El estallido de la guerra en Ucrania y la consiguiente crisis energética han obligado a muchos países europeos a reorientar sus planes de inversiones, lo que ha retrasado la ejecución de los fondos post-pandemia Next Generation EU. Por eso, en su informe intermedio sobre esta herramienta, el Ejecutivo comunitario ha pedido a los países europeos que se den prisa y se pongan manos a la obra lo antes posible.

“Al fondo de recuperación le quedan algo menos de tres años de vida y, en muchos sentidos, la segunda mitad de su vida será más complicada que la primera”, ha advertido el comisario de Economía, Paolo Gentiloni, que ha advertido de que esta segunda etapa puede ser “crítica”. Se espera que esta herramienta llegue a su fin en 2026 y Bruselas es escéptica con una posible prórroga. Se necesitaría la unanimidad de las capitales europeas y en algunos casos incluso la ratificación parlamentaria nacional. Por eso, la Comisión Europea prefiere presionar a los países europeos para que se pongan manos a la obra. De momento, la UE ha desembolsado 225.000 millones de euros a los países europeos de un total de 800.000 millones, aunque de esta cantidad hay que descontar 93.000 millones en créditos blandos que las capitales han decidido no solicitar y que no se pueden recuperar. Este año, Bruselas espera desembolsar 100.000 millones de euros.

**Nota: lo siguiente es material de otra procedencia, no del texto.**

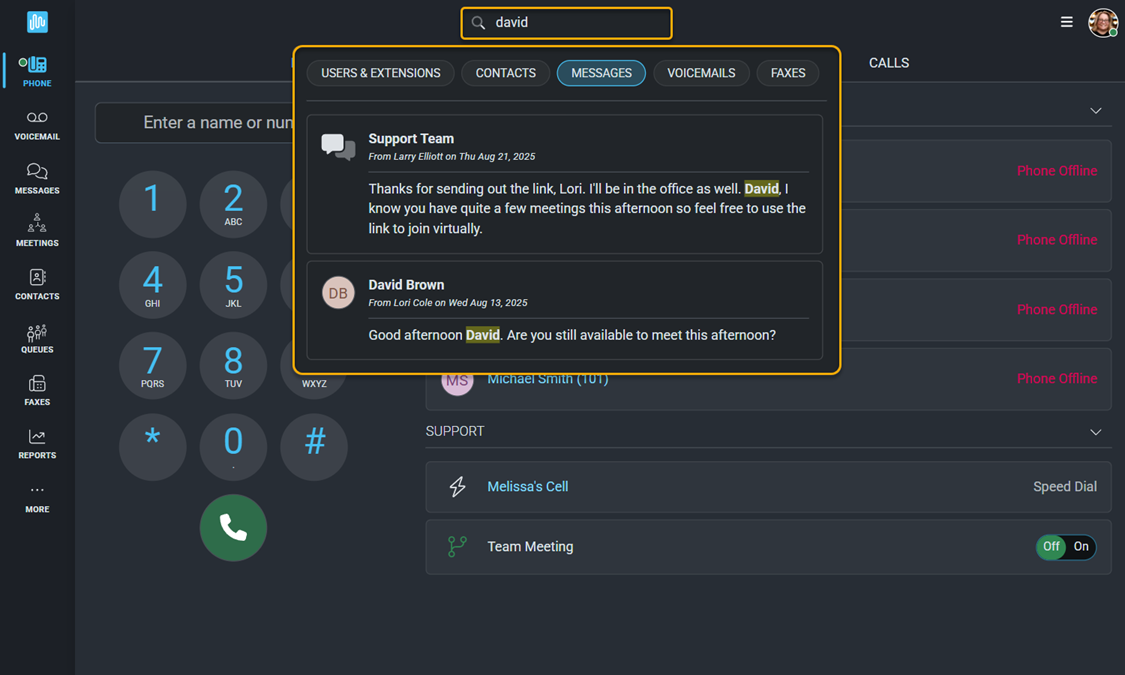Toggle the Team Meeting Off/On switch

tap(1065, 547)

Por ahora, el impacto de los planes en la primera mitad de ejecución se está quedando por debajo de lo estimado. Cuando se cumple el ecuador de su ejecución esta herramienta ha supuesto un incremento del PIB europeo de cuatro décimas y la rebaja de dos décimas de paro, si bien el Ejecutivo comunitario subraya que ha servido para evitar el desplome en las inversiones que suele suceder a crisis de este tipo. Se espera que al final del periodo, el incremento del PIB se sitúe en el 1,4% de media en la UE y un aumento del empleo del 0,8%.

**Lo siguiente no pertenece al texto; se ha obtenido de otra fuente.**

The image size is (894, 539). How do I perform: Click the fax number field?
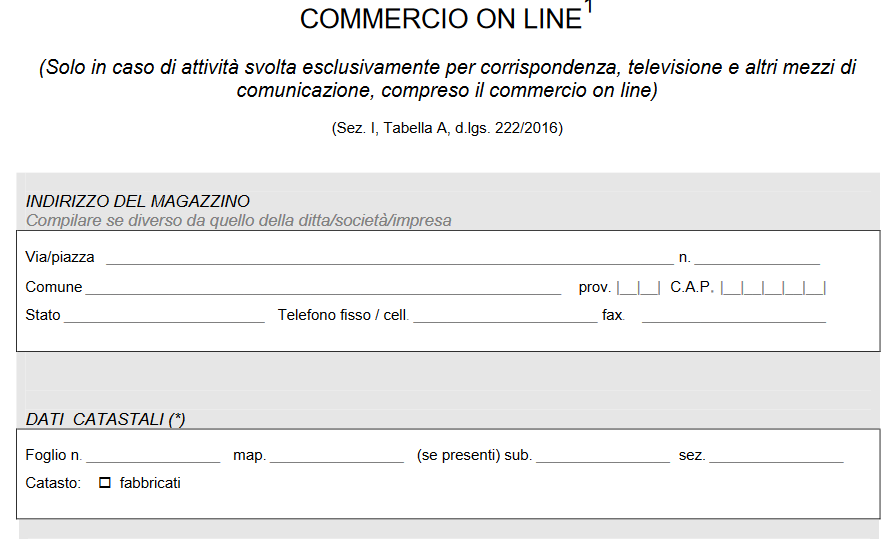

Según los cálculos de Bruselas, si todo va según lo previsto, a finales de 2026 nuestro país verá incrementado su PIB un 1,5% frente a los niveles pre-pandemia, lo que supone el tercer puesto sólo superado por Grecia (4,5% ) y Croacia (4 puntos).

En cuanto al ritmo en el desembolso de los pagos, España ya no es el alumno más aventajado tras el retraso en el cuarto pago que se tenía que haber producido en diciembre. Después de que el voto en contra de Podemos haya pospuesto la aprobación de reforma sobre el subsidio de empleo, Bruselas no ha desembolsado todavía los 10.000 millones de euros correspondientes. Por el contrario, Italia y Portugal han recibido ya la cuarta transferencia de dinero e incluso el país transalpino ha solicitado el quinto pago. Bruselas está dispuesta a dar más flexibilidad en el proceso de valoración de los hitos y objetivos, pero siempre y cuando esto no suponga tener que extender el fondo más allá de 2026.